▸ FRAGMENT TEKSTU
※

"To spór między kliniką a NFZ. Nie wolno wciągać w niego pacjentów". Roman Kolek i Marek Staszewski o problemach PAKS w Nysie
- Dopuszczając tego rodzaju usługi, NFZ zakładał pewien poziom finansowania - powiedział w porannej rozmowie "W cztery oczy" wicemarszałek Roman Kolek, pytany o impas w sprawie nyskiego oddziału chirurgii naczyniowej. - W takich pełnych emocji rozmowach jak wczorajsze (18.08) w Nysie tarczą, niestety, jest pacjent - dodał na antenie RO marszałek. W opinii dyrektora szpitala w Kędzierzynie -Koźlu Marka Staszewskiego PAKS, podpisując kontrakt z NFZ na 1,2 mln, podjął spore ryzyko biznesowe i teraz ponosi tego konsekwencje .
- Oczekiwania, że po uruchomieniu kliniki w Nysie znacznie zmniejszy się liczba pacjentów korzystających z takich usług poza Opolszczyzną, nie spełniły się. Skala płatności za zabiegi chirurgii naczyniowej poza województwem opolskim to ciągle około 3 mln złotych - argumentował Kolek.
Jego zdaniem, partnerem w negocjacjach dotyczących nadwykonań powinien był NFZ, tymczasem na czwartkowym spotkaniu w nyskim starostwie nie było przedstawiciela funduszu, zaprezentowano jedynie stanowisko opolskiego NFZ w sprawie nyskiego PAKS. Zdaniem Kolka, w takich sytuacjach ważne jest umiejętne pogodzenie interesów prywatnej i publicznej służby zdrowia, a to ogromne wyzwanie.
Marszałek Kolek zauważył też, że NFZ jako płatnik usług analizuje warunki, z których wynika prawie 10-krotne przekroczenie kontraktu przez nyską "naczyniówkę'. Fundusz sprawdza między innymi, czy wszystkie przypadki zabiegów zgłoszonych jako ratujące życie można faktycznie zaklasyfikować w ten sposób.

※

▸ FRAGMENT MATERIAŁU

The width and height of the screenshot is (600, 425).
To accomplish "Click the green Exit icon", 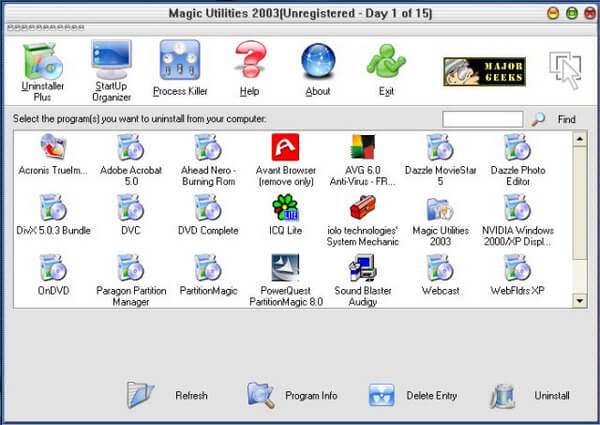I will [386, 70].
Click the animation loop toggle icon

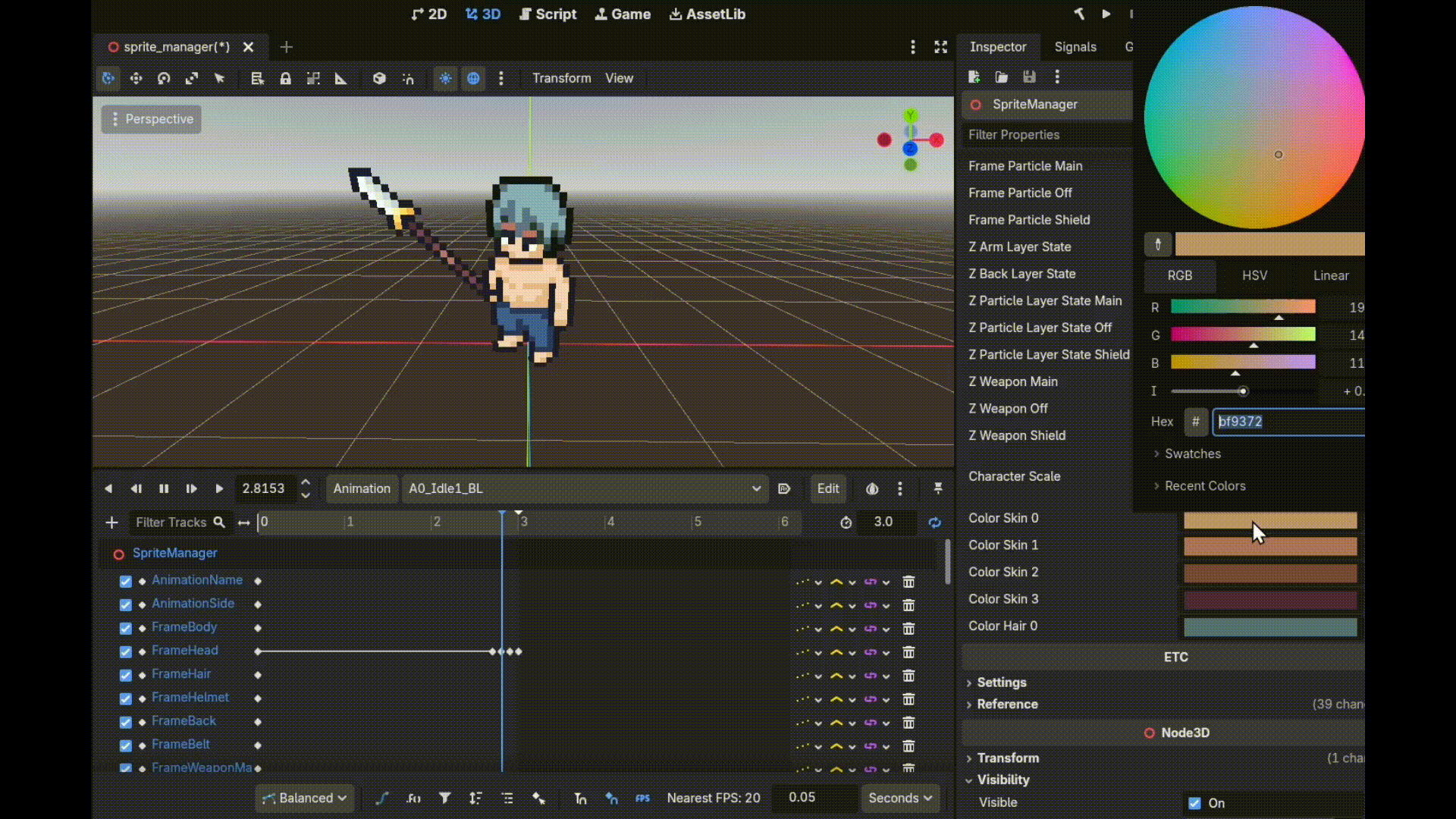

※

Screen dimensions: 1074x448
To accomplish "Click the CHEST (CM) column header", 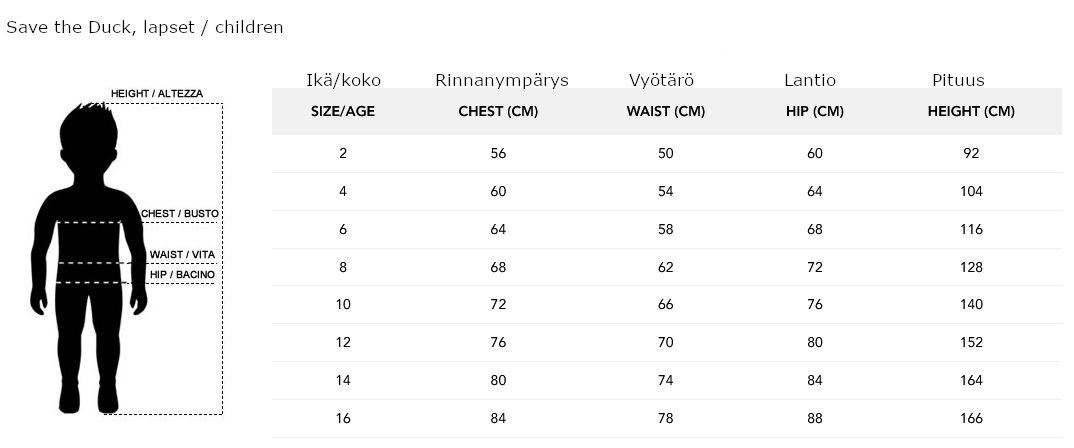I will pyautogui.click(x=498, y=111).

※

▸ POLECENIE 1
Wypisz wszystkie wartości liczbowe zapisane cyframi w tekście o problemach PAKS w Nysie, w kolejności ich występowania.
▸ POLECENIE 2
Przepisz z tekstu o problemach PAKS w Nysie fragment od słów "- Oczekiwania, że" aż do słów "- argumentował Kolek.".

▸ TWOJA ODPOWIEDŹ 1
18.08
1,2 mln
3 mln
10 (w wyrażeniu „10-krotne”)

▸ TWOJA ODPOWIEDŹ 2
- Oczekiwania, że po uruchomieniu kliniki w Nysie znacznie zmniejszy się liczba pacjentów korzystających z takich usług poza Opolszczyzną, nie spełniły się. Skala płatności za zabiegi chirurgii naczyniowej poza województwem opolskim to ciągle około 3 mln złotych - argumentował Kolek.